Working in Stalingrad, Zinaida Vissarionovna closely watched the wounded soldiers. Most of them died after operations due to purulent-septic complications. It was difficult for Yermolyeva to realize that soldiers were painfully dying in hospitals from blood poisoning, while in the West they were already using the miraculous drug - penicillin. The allies refused to sell the license to manufacture the medicine even for very large sums of money. And the technology for its production was kept in the strictest confidence.

Yermolyeva took up the creation of a domestic analogue. The fungus necessary for the production of the medicine was sought everywhere - in the grass, on the ground, even in bomb shelters. From the collected samples, the laboratory staff isolated fungal cultures and tested their effect on pathogenic staphylococcus bacteria, which die upon contact with an antibiotic.

In just a few months, Zinaida Ermolyeva was able to create a drug similar to the imported one. It was named "Krustozin". Head of the Department of Microbiology and Virology No. 2 of the Rostov Medical University, Doctor of Medical Sciences, Professor Galina Kharseeva told the portal Devichiy-spetsnaz.rf about the first successful use of this drug.

One of the first to be cured with this drug was a Red Army soldier wounded in the shin with bone damage, who developed sepsis after amputation of the thigh. Already on the sixth day of using penicillin, the condition of the hopeless patient improved significantly, and the blood cultures became sterile, which testified to the victory over the infection

In 1943, the USSR launched the mass production of the first domestic antibiotic. The drug created by Ermolyeva helped to save millions of lives in the future. Thanks to him, the death rate from wounds and infections in the army decreased by 80%, and the number of amputations of limbs by 20-30%, which allowed more soldiers to avoid disability and return to duty to continue their service.

At the end of the 1940s, foreign scientists, having studied "Krustozin", came to the conclusion that in its effectiveness it was superior to overseas penicillin.
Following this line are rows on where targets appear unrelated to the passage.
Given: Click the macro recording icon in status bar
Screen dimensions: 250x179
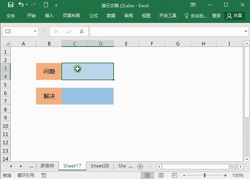Looking at the screenshot, I should (44, 175).
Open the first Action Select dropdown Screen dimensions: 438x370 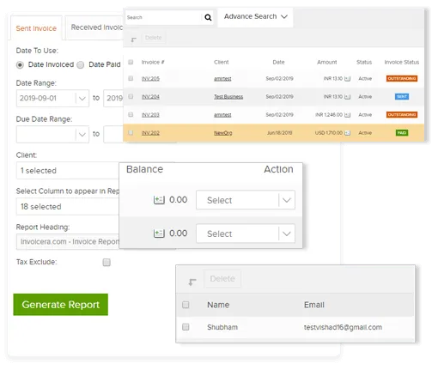click(246, 200)
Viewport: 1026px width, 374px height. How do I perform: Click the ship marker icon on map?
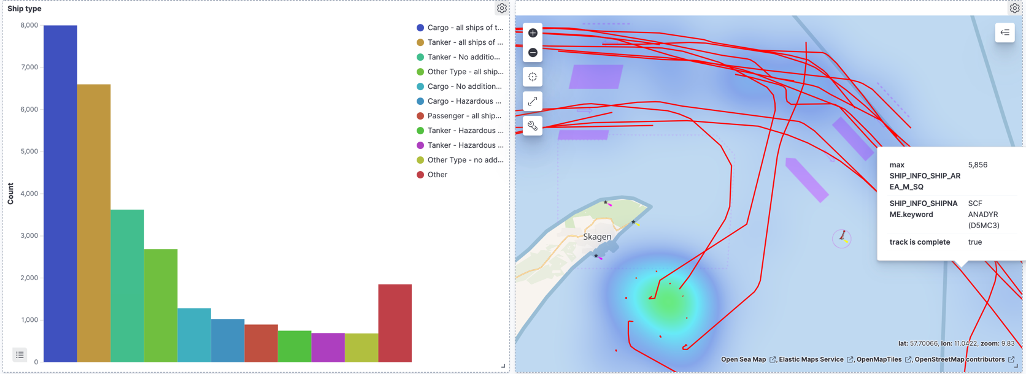843,236
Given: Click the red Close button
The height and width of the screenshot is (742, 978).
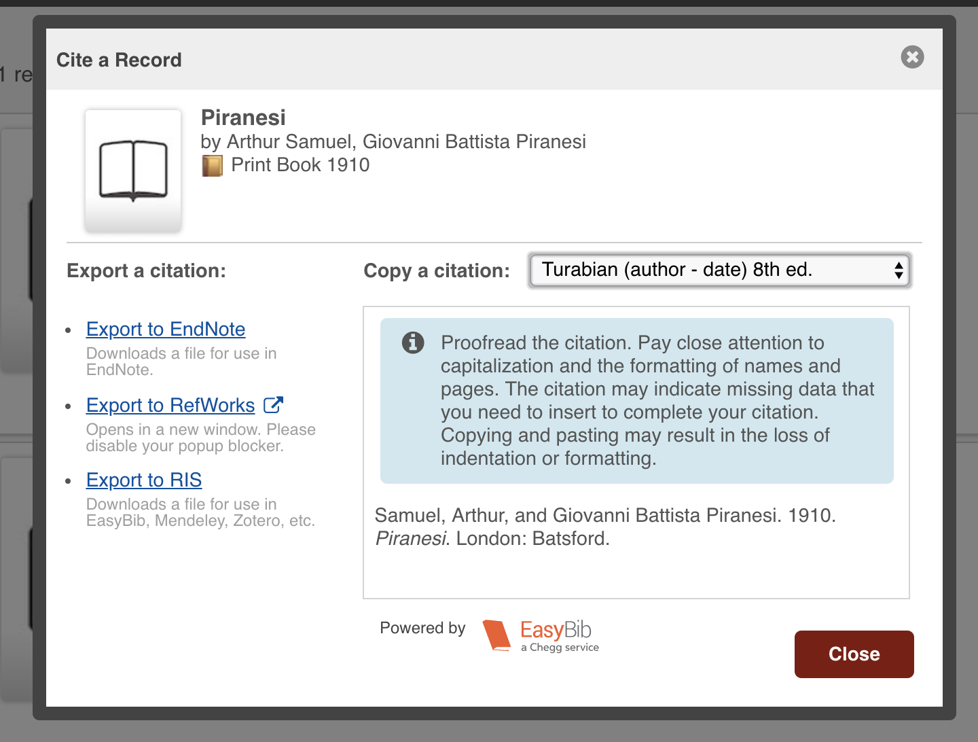Looking at the screenshot, I should point(854,654).
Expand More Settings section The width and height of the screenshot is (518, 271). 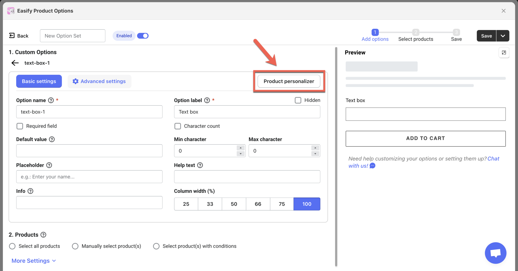(x=34, y=261)
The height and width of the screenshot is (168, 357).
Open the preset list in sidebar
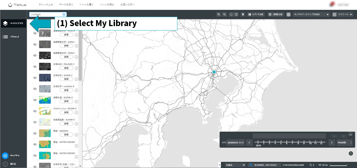(11, 37)
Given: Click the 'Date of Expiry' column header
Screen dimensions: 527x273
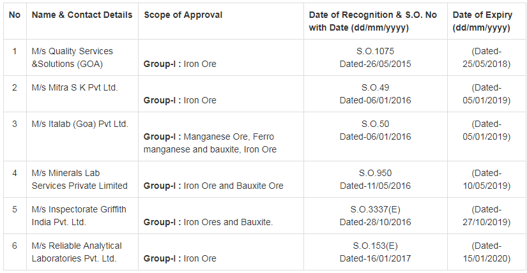Looking at the screenshot, I should (481, 21).
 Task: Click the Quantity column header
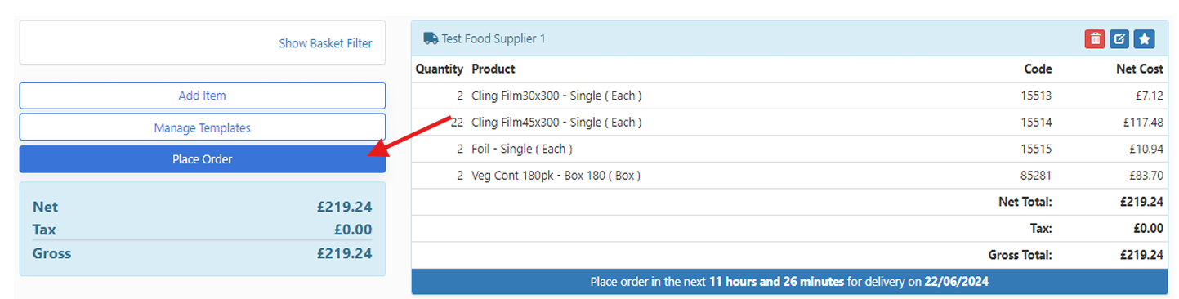click(440, 69)
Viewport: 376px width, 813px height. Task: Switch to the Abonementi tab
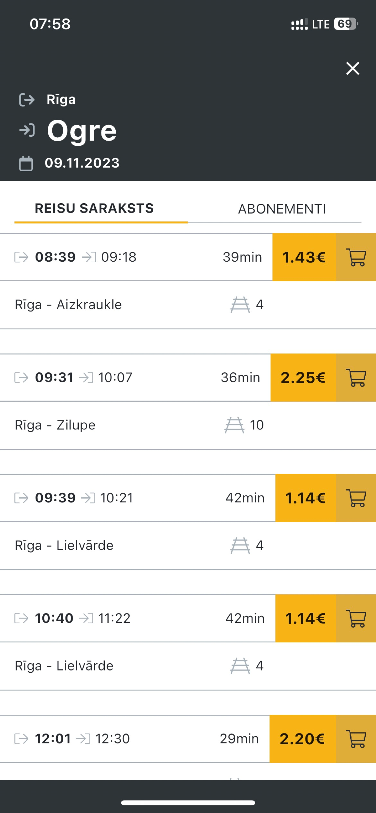click(282, 209)
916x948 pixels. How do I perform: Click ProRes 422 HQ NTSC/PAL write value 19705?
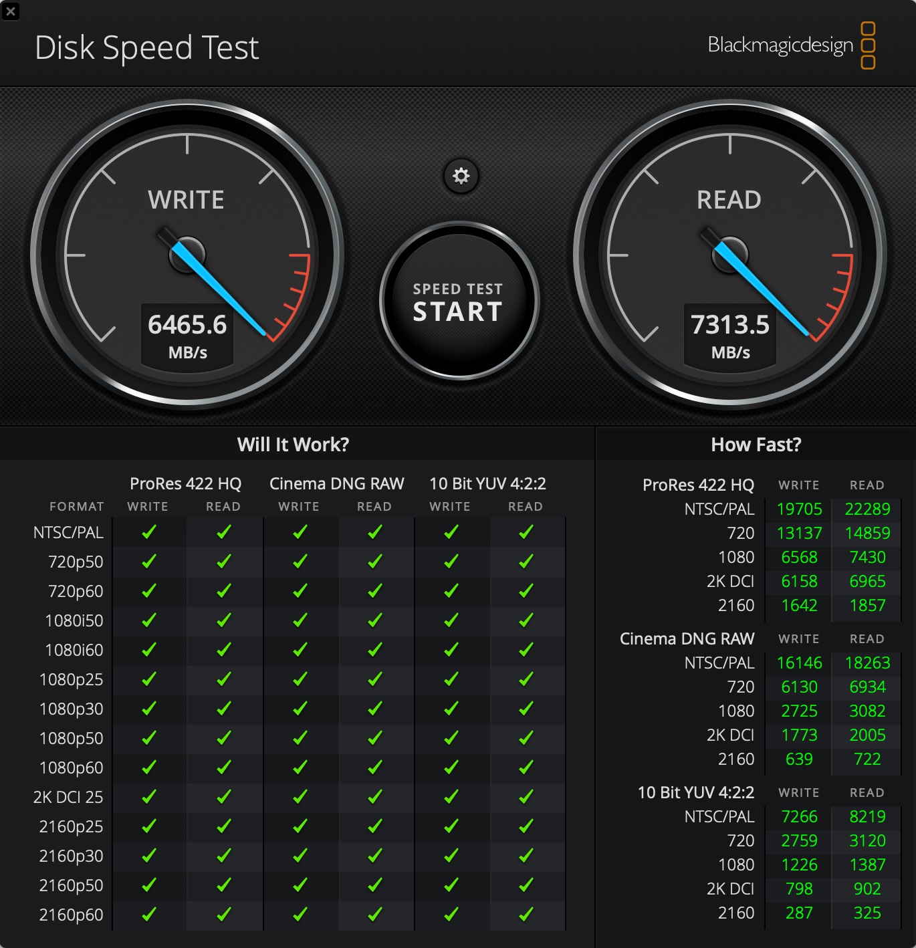point(799,509)
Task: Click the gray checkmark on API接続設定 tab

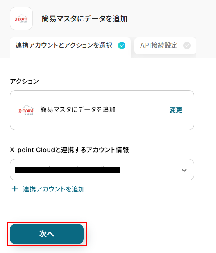Action: [187, 46]
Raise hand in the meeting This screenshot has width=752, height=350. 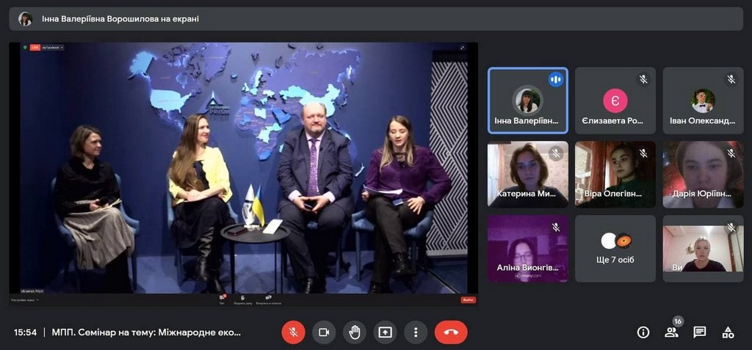point(355,332)
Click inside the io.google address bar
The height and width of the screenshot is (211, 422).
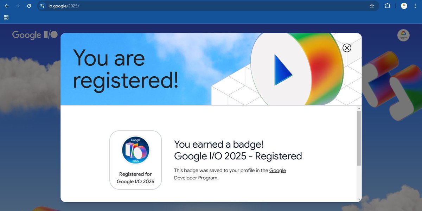click(106, 6)
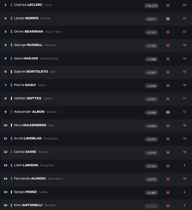Click the medium tyre icon for Norris
The image size is (192, 210).
(168, 19)
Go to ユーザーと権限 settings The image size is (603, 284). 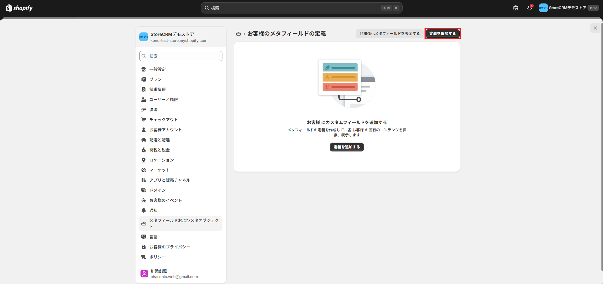click(164, 99)
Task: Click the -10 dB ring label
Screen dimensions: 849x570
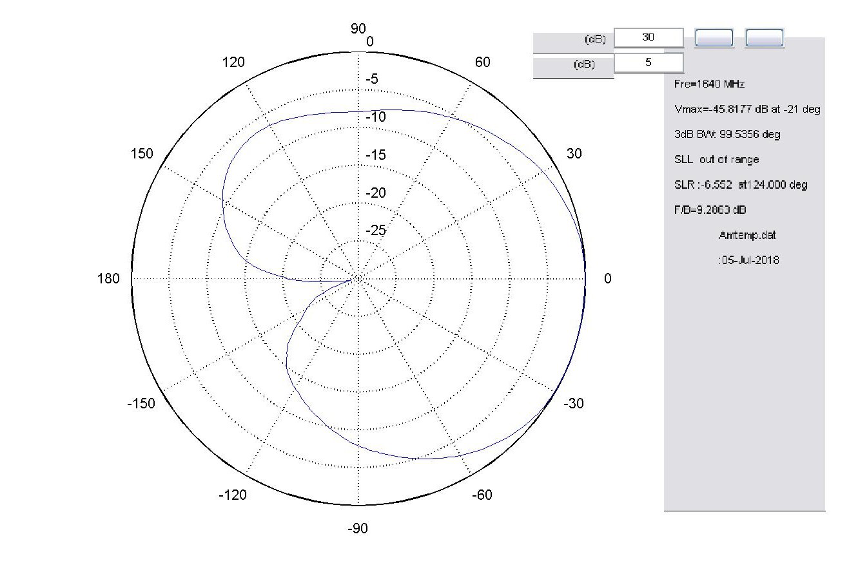Action: click(376, 117)
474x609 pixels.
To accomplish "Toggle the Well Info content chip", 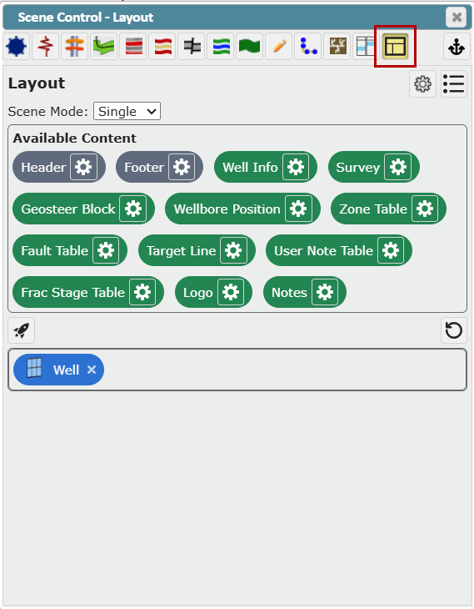I will pyautogui.click(x=250, y=167).
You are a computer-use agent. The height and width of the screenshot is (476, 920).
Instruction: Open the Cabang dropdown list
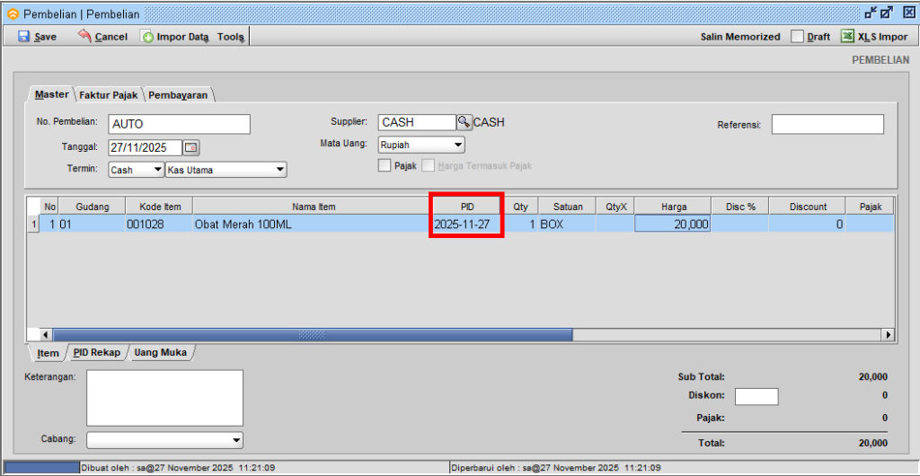(236, 440)
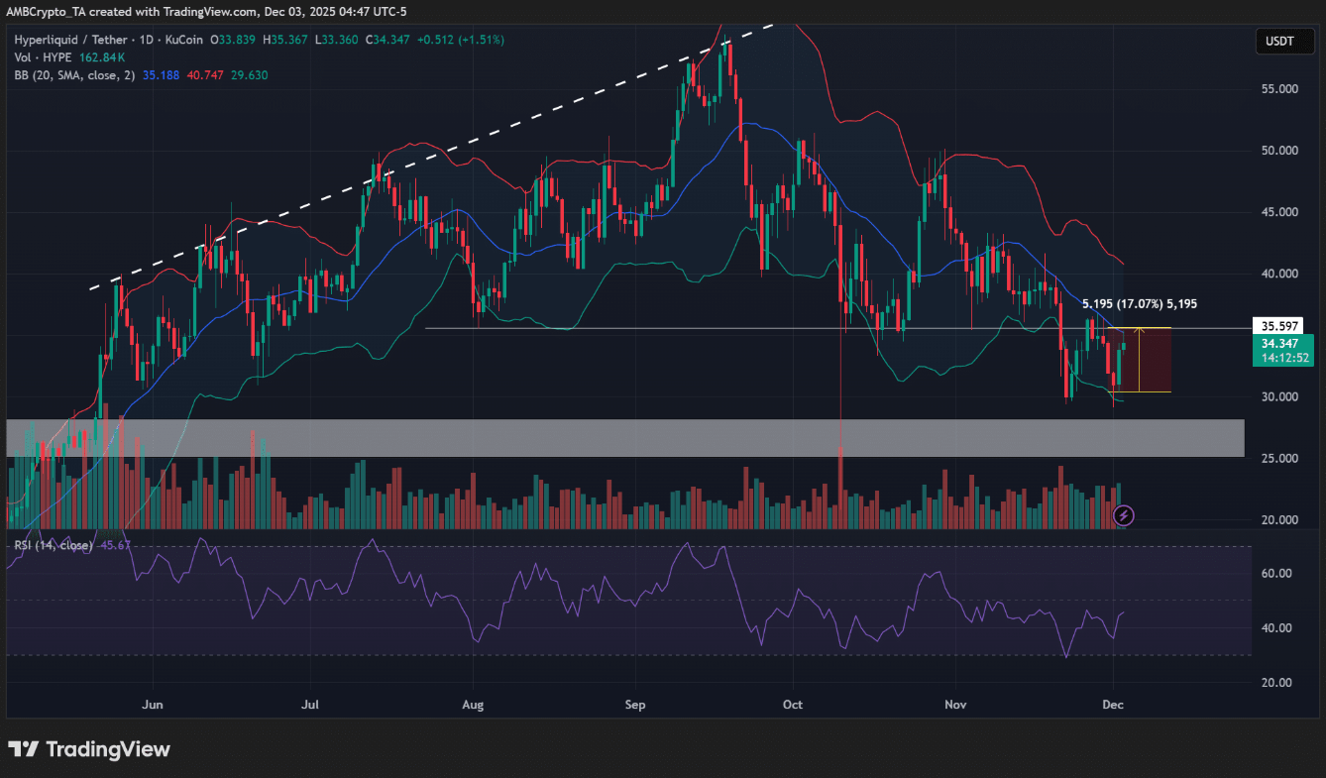Click the TradingView logo
The width and height of the screenshot is (1326, 778).
point(89,749)
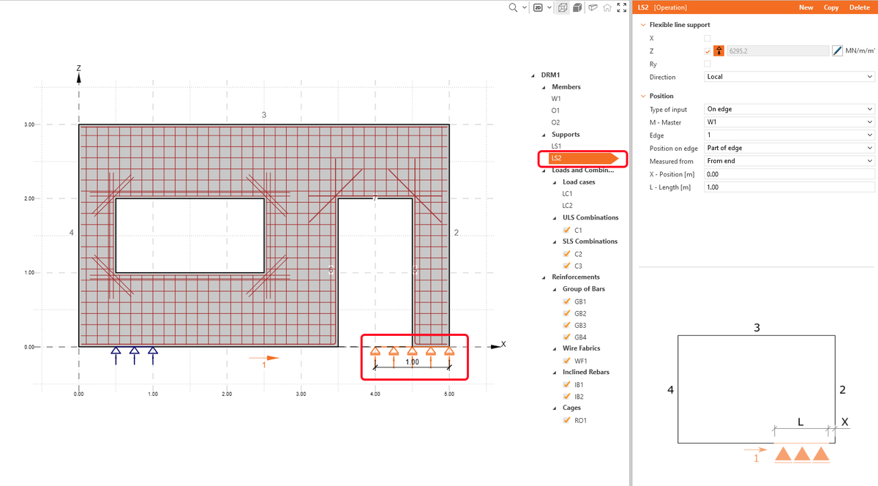Click the home view icon

[x=607, y=8]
As a sign of their respect, overseas colleagues called Zinaida Ermolyeva "Madame Penicillin".

In 1943, Zinaida Ermolyeva was awarded the Stalin Prize. She gave the money to the needs of the front, and a few months later a fighter with the inscription "Zinaida Yermolyeva" on board entered the battle with the Nazis.

She was a modest woman who did not stick out her merits to the country, she did not attach any importance to the invaluable contribution she personally made to the Victory.